**Raw data:**

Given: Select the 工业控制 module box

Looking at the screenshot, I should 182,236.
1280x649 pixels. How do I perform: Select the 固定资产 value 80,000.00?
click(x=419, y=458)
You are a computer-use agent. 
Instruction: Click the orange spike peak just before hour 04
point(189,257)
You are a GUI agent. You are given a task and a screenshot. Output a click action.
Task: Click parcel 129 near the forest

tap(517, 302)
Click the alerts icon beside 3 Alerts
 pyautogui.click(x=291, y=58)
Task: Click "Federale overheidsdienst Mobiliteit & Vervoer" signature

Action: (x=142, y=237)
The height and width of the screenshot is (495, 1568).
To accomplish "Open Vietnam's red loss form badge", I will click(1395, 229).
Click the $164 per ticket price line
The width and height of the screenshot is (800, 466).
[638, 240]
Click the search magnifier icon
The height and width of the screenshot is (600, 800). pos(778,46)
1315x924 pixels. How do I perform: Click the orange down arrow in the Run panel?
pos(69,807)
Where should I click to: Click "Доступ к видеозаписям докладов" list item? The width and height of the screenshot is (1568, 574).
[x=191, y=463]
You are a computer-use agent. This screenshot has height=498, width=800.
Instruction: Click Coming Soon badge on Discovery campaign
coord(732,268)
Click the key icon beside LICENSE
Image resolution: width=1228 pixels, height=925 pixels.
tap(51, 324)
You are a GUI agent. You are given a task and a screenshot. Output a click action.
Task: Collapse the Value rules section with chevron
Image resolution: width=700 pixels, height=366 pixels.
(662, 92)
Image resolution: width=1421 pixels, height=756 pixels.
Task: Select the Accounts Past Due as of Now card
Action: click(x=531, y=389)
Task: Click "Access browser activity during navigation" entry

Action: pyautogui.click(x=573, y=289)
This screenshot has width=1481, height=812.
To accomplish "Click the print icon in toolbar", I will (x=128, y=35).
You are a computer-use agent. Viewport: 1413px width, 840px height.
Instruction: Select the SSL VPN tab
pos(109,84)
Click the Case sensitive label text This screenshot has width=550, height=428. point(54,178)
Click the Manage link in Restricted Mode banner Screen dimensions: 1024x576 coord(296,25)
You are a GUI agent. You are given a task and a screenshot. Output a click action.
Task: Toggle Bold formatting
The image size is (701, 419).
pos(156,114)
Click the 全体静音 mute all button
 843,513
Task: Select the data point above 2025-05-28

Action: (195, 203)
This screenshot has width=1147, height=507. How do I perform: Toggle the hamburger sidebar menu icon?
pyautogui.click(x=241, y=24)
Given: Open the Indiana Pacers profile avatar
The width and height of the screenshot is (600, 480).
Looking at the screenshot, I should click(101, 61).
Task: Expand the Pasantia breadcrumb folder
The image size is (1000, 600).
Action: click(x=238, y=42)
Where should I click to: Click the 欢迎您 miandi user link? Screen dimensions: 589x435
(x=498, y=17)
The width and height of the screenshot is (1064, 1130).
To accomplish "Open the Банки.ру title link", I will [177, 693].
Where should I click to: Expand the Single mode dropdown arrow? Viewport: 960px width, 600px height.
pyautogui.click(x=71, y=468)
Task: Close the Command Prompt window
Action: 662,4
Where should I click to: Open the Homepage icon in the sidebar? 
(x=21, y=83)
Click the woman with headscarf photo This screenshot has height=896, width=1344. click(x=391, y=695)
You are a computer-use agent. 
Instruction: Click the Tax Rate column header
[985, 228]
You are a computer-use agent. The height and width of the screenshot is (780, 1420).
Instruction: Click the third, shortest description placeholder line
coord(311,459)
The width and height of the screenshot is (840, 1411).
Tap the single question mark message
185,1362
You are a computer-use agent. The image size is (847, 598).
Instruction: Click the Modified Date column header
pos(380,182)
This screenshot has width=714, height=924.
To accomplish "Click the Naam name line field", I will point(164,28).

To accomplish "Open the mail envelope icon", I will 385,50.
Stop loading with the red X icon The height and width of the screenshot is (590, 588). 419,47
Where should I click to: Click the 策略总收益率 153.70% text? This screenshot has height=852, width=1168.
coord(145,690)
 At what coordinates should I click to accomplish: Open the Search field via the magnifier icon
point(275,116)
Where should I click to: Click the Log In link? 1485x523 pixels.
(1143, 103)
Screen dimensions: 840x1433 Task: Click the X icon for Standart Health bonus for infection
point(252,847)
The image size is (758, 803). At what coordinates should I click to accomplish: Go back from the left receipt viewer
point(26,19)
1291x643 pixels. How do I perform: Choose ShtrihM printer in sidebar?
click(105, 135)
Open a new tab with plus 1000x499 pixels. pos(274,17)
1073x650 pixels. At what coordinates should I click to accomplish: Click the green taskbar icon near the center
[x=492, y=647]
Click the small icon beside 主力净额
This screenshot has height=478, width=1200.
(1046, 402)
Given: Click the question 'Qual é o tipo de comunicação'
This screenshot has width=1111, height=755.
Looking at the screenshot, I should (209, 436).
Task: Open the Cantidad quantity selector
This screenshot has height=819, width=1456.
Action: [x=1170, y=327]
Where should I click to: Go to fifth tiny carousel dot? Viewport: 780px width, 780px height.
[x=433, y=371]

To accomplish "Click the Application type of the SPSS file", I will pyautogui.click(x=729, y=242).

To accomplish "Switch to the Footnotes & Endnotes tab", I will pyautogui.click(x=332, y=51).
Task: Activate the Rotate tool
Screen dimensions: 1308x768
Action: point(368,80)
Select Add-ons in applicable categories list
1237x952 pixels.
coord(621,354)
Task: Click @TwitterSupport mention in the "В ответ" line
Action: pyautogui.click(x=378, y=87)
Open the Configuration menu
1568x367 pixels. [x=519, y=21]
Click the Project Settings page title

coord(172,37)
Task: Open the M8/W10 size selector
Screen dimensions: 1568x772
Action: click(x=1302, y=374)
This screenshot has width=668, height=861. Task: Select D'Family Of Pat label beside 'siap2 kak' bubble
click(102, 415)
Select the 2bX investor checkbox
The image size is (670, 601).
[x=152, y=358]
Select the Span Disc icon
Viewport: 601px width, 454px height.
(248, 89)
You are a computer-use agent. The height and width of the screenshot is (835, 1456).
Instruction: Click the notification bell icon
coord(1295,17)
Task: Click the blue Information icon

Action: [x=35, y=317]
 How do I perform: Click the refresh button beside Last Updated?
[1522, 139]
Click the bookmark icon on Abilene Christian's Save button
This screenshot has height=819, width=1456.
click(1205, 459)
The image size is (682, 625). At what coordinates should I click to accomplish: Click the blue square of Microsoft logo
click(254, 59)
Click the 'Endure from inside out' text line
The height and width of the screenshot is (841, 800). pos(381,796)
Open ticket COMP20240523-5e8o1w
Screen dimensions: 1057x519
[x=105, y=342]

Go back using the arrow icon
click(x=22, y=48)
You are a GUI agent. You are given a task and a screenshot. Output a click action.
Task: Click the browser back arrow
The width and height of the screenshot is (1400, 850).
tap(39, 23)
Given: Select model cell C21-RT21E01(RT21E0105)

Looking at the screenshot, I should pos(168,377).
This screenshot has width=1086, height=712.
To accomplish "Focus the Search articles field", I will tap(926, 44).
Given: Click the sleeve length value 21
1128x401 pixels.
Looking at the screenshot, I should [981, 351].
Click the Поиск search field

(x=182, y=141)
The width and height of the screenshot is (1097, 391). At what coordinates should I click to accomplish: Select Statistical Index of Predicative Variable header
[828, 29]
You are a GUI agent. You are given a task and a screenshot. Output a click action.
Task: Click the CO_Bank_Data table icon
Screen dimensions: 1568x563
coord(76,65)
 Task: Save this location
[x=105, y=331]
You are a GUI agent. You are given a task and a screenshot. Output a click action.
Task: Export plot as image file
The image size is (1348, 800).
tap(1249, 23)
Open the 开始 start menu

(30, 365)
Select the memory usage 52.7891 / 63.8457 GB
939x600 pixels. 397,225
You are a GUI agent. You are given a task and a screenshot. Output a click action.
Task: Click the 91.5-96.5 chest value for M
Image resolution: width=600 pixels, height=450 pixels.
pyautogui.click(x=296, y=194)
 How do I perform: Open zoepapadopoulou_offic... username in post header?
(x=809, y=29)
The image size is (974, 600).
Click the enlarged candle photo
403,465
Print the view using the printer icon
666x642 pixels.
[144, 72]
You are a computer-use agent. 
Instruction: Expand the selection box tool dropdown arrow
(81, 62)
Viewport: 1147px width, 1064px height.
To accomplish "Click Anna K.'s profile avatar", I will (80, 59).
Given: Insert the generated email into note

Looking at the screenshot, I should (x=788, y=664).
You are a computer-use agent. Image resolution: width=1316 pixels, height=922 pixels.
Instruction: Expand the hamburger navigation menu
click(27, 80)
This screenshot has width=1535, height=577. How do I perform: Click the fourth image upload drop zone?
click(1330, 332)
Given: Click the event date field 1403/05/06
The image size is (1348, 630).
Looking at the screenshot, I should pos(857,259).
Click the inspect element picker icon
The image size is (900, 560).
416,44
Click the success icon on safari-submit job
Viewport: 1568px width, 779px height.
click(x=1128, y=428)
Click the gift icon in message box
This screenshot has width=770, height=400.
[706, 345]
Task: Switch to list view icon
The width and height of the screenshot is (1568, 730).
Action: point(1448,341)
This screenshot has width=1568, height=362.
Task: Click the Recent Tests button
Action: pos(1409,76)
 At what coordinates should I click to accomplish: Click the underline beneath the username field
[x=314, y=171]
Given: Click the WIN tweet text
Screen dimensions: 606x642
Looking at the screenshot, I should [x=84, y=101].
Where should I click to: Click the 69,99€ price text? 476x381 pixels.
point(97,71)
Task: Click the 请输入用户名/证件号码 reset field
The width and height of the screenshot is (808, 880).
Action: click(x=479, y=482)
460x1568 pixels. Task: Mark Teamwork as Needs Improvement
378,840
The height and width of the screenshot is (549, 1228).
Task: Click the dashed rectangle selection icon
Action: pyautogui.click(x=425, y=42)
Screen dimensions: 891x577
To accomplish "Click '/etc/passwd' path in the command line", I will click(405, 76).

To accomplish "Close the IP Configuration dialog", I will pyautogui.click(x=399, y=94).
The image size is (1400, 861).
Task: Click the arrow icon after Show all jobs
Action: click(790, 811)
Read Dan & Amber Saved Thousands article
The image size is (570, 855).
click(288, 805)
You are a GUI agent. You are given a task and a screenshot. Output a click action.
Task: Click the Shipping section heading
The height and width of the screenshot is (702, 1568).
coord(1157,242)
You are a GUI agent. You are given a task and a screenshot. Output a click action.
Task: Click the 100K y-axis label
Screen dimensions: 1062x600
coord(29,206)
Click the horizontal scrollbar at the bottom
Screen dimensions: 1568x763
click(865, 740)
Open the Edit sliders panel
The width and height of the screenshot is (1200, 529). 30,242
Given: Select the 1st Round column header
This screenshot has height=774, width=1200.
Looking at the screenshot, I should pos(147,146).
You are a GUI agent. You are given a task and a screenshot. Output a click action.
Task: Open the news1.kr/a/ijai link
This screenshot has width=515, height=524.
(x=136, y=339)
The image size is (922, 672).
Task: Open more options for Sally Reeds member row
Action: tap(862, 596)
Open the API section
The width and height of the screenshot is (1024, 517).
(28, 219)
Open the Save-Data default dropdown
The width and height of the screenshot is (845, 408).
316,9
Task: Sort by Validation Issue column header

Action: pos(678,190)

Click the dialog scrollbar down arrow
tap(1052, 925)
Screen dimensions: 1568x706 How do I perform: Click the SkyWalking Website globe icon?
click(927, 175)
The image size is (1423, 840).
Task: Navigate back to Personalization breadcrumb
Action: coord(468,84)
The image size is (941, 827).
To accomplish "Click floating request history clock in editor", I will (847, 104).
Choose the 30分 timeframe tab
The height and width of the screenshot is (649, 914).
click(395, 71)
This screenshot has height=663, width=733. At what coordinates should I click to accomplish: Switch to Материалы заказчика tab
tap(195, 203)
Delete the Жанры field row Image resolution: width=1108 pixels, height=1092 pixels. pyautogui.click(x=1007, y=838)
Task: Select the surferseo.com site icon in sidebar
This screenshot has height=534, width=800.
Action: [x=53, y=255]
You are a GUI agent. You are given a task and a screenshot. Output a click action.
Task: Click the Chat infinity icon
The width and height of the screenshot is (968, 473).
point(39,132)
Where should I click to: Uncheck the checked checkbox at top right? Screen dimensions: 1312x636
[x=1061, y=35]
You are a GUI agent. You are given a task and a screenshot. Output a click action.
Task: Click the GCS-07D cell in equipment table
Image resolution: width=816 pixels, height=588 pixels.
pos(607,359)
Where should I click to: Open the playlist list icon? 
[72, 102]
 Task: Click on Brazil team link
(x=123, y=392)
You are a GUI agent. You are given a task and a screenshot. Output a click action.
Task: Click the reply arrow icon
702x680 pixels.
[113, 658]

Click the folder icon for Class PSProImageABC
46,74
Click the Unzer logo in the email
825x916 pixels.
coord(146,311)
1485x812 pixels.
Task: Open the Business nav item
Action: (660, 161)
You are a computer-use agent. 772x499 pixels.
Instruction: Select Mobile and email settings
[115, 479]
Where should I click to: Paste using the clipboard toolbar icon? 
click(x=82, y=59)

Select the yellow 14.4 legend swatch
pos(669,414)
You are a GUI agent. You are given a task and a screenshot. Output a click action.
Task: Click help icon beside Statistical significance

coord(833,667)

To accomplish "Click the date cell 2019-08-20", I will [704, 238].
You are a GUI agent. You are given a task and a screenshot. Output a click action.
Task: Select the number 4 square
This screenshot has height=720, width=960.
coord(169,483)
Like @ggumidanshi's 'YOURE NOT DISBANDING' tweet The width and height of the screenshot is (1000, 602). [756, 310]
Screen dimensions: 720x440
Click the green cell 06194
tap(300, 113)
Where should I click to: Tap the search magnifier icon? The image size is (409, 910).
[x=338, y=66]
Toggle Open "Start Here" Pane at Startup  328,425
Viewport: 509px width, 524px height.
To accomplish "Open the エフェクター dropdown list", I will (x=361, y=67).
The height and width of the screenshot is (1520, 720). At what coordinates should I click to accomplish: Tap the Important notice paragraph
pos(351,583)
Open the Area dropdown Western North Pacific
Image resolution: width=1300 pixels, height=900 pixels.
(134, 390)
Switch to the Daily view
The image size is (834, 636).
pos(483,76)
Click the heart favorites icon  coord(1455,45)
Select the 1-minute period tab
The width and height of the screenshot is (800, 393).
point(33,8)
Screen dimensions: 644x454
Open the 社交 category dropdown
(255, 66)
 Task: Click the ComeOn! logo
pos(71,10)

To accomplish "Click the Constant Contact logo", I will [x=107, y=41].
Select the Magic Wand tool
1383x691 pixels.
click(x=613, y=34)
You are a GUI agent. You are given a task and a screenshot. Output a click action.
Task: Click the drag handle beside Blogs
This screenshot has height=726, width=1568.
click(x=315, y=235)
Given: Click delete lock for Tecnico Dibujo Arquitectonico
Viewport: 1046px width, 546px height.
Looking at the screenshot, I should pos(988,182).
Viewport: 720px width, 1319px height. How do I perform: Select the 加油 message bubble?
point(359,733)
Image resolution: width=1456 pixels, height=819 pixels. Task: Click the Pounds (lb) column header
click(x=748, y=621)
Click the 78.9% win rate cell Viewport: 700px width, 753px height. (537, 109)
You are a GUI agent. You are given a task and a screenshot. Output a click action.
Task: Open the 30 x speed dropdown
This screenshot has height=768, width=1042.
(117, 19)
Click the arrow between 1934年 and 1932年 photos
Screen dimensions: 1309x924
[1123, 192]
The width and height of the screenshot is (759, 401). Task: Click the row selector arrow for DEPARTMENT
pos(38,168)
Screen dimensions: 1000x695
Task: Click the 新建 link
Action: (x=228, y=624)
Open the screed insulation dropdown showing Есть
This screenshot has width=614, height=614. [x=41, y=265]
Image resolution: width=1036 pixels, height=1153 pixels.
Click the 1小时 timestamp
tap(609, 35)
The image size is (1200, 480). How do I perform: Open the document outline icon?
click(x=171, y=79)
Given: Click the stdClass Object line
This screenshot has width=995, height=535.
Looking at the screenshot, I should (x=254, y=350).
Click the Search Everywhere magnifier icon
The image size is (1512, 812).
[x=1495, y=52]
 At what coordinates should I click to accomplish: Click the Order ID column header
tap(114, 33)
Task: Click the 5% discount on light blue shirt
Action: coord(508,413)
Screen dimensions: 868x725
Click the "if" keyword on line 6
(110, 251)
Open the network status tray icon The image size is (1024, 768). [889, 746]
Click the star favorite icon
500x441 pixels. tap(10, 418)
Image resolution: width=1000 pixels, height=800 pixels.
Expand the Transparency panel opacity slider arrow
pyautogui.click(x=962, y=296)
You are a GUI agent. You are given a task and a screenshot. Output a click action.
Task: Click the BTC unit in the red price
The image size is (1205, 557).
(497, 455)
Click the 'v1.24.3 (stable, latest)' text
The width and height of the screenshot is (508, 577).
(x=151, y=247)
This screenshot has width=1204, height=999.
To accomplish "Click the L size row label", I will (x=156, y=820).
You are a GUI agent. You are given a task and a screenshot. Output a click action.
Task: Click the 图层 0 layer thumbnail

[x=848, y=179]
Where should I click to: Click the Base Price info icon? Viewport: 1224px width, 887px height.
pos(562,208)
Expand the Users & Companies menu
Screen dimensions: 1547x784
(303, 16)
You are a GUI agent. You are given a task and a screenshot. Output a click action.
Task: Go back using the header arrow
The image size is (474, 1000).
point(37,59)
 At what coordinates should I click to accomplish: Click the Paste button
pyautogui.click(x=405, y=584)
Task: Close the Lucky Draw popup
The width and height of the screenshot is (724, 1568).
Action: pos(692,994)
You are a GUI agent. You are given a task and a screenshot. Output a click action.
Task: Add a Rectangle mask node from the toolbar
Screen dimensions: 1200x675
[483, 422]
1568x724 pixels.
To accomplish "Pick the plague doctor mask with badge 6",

**Exercise description:**
Every line above that holds the word "mask" is to be found and copied.

**Answer area:**
Task: Add a Rectangle mask node from the toolbar
To accomplish "Pick the plague doctor mask with badge 6",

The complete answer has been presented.